*Passage to read*

- Born: Megan Kate Smith 9 October 2002 (age 23) Leeds, England
- Years active: 2021–present

= Meg Bellamy =

English actress (born 2002)

Megan Kate Smith (born 9 October 2002), known professionally as Meg Bellamy, is an English actress. She is known for her role as Catherine Middleton in the sixth season of The Crown (2023).

==Early life==
Bellamy was born in Leeds, Yorkshire; her family moved to Wokingham, Berkshire, when she was five. Her mother enrolled her in local Stagecoach acting classes from a young age. Bellamy attended St Crispin's School, where she served as head girl and took part in the performing arts, including productions of Grease and Matilda.

==Career==
In September 2022, it was announced Bellamy would make her professional acting debut portraying a young Catherine Middleton opposite Ed McVey as Prince William in the sixth and final season of the Netflix biographical series The Crown. Bellamy discovered the casting call through social media, auditioned shortly after completing her A Levels, and learned she had been cast while working as a mascot at Legoland. First look images of Bellamy and McVey in costume were revealed in March 2023, and the season was released later that year in November.

*Dataset records*
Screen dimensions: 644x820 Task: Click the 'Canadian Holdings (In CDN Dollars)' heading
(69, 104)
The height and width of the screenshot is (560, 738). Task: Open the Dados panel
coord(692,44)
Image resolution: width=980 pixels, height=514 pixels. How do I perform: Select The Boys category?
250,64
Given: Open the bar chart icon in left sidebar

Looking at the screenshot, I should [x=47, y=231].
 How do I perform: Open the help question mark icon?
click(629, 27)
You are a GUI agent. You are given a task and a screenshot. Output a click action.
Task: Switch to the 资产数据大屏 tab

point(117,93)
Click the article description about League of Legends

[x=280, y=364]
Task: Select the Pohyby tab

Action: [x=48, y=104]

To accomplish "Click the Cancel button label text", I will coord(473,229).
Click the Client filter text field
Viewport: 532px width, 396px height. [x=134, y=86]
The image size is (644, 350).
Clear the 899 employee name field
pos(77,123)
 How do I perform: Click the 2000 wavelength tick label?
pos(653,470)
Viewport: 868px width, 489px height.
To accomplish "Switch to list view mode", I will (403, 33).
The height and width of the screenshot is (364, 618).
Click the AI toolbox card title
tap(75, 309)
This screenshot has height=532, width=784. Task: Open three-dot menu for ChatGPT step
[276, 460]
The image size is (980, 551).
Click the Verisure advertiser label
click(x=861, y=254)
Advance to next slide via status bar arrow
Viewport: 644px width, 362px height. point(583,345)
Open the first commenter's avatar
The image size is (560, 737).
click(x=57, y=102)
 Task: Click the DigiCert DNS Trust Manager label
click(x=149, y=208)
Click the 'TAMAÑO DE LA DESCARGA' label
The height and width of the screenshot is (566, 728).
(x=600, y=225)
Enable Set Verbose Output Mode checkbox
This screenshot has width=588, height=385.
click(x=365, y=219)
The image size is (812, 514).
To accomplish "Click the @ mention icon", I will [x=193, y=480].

*Tasks and exercises*
1 > Answer these questions using the text on Meg Bellamy:
(a) To which town did Bellamy's family move when she was five?
(b) What job was Bellamy doing when she learned she had been cast?
(c) In which month and year were the first look images of Bellamy and McVey in costume revealed?
2 > From the text on Meg Bellamy, reproduce the stretch from "Megan Kate Smith (born" through "Grease and Matilda.".
3 > List every stage production or television series named in the text on Meg Bellamy.

*Answers provided*
1 >
(a) Wokingham, Berkshire.
(b) She was working as a mascot at Legoland.
(c) March 2023.

2 >
Megan Kate Smith (born 9 October 2002), known professionally as Meg Bellamy, is an English actress. She is known for her role as Catherine Middleton in the sixth season of The Crown (2023).

==Early life==
Bellamy was born in Leeds, Yorkshire; her family moved to Wokingham, Berkshire, when she was five. Her mother enrolled her in local Stagecoach acting classes from a young age. Bellamy attended St Crispin's School, where she served as head girl and took part in the performing arts, including productions of Grease and Matilda.

3 >
- Grease
- Matilda
- The Crown